Comme rien n’est décidément simple en Nouvelle-Calédonie, Edouard Philippe sera accueilli dans un même élan par les honneurs militaires d’un côté et par le déshonneur de cette même classe politique de l’autre qui s’entend sous les ors de la République et se divise une fois de retour au pays, symbolisé par un président du Gouvernement, qui faute d’avoir encore été élu, expédie les affaires courantes depuis le 31 août. Les partis des ministres indépendantistes ayant décidé de laisser « ceux de la Droite locale » se débrouiller seuls pour une solution elle-même problématique. L’abstention des 5 indépendantistes et l’opposition d’un non-indépendantiste est donc la règle depuis lors.
A moins que, suprême onction des visites d’Etat, un déblocage négocié in extrémis, par l’apport d’un ou plusieurs ministres indépendantistes crédite la plateforme politique constituée entre les deux tours des dernières législatives par « Ceux de la Droite locale » face à la menace d’une non-réélection du seul député sortant, Philippe Gomès, leader difficilement contestable de Calédonie Ensemble, parti autonomiste assumé privilégiant un partenariat durable entre l’Etat et la Nouvelle-Calédonie, opposé en juin au candidat du Palika, parti indépendantiste, créé en 1976 et ouvertement pour une souveraineté de la Nouvelle-Calédonie avec un partenariat avec la France.
Désarroi calédonien…
Quatre jours donc pour vérifier la bonne marche des groupes de travail prévus dans le relevé de conclusions du dernier comité des signataires en vue du référendum de 2018, quatre jours pour prendre le pouls d’une société insulaire en plein désarroi face à l’incertitude de l’avenir politique et institutionnel dont découlent le moral des ménages, la consommation, l’attentisme des investisseurs et probablement aussi, la fuite discrète des capitaux vers le Vanuatu, entre autres.
Un désarroi qui gagne aussi les esprits des populations les plus attachées ou les plus rétives à la présence française. Longtemps confinées aux marges des campagnes électorales et dans les commentaires anonymes et hystériques des blogs, les radicalités, de nouveau, se font jour dans les discours publics, chez les uns comme chez les autres, avec le spectre d’un retour aux « Evénements » de 1981-1989.
Ajoutez à cela, le manque de visibilité du marché mondial du nickel qui contraint à une réduction drastique des coûts chez les principaux opérateurs miniers présents localement, l’implantation durable et réelle d’une insécurité croissante qui n’est plus un sentiment depuis longtemps, la quasi libéralisation de la vente des armes et des munitions, la grave crise des finances publiques qui impose de figer la voilure voire de réduire l’allure autrefois gonflée par le vent arrière des transferts publics dont la clé de répartition volontairement inégalitaire, visait depuis 1988, le rééquilibrage des provinces Nord et Iles à majorité indépendantiste, clé de voûte de l’Accord de Matignon.

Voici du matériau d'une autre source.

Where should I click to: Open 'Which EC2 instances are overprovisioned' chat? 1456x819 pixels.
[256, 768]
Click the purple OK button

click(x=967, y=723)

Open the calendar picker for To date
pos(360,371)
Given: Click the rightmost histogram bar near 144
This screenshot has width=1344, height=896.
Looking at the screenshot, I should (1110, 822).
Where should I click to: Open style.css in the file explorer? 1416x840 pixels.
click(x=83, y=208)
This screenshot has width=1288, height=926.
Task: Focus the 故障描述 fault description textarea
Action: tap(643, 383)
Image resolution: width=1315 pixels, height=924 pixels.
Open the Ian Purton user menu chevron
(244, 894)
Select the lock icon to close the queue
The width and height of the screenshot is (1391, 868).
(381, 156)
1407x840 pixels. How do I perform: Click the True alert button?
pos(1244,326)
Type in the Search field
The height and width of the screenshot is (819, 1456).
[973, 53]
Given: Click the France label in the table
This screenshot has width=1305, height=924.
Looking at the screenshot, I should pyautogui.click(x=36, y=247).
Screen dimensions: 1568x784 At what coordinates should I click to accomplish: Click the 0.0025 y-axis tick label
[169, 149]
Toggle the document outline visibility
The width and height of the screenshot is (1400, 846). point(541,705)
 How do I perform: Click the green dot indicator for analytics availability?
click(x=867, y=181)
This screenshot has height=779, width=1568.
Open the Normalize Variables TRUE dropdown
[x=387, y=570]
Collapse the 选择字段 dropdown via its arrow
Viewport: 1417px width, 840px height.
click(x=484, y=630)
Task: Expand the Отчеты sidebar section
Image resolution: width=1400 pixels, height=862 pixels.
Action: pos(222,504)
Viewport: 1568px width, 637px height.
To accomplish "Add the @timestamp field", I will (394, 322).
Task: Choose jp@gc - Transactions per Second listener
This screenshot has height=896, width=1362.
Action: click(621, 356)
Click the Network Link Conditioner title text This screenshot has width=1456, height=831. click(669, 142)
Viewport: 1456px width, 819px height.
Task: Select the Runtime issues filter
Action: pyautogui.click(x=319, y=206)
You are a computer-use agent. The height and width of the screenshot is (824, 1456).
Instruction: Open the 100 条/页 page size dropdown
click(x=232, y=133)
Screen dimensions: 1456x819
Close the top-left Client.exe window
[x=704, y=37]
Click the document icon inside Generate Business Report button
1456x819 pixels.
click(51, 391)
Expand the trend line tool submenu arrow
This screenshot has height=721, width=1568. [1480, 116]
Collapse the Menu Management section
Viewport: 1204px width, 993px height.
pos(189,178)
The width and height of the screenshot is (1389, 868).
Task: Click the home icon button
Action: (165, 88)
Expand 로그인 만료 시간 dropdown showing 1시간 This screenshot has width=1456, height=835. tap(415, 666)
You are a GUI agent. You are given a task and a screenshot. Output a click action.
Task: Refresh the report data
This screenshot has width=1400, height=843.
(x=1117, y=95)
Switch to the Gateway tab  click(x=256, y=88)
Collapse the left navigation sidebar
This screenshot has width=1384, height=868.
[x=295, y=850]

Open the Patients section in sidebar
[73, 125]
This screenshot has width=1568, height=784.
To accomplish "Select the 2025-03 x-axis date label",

Sans compter la mise en panne de la citoyenneté de la Nouvelle-Calédonie dont le refus de promouvoir et de protéger l’emploi local ajoute à la déception, à la frustration chez les jeunes calédoniens de toutes origines dont l’injonction de participer à la construction de leur pays est largement contrariée par la réalité des faits.
A l’approche de « 2018 » considéré par certains comme l’année de tous les dangers et par d’autres comme le millésime historique de tous les espoirs devant couronner plus de quarante ans de lutte pour le recouvrement d’une liberté via la décolonisation et l’indépendance, les situations politique, économique et sociale auraient pu être meilleures mais là encore les premiers responsables, ce sont les Calédoniens dans leur ensemble.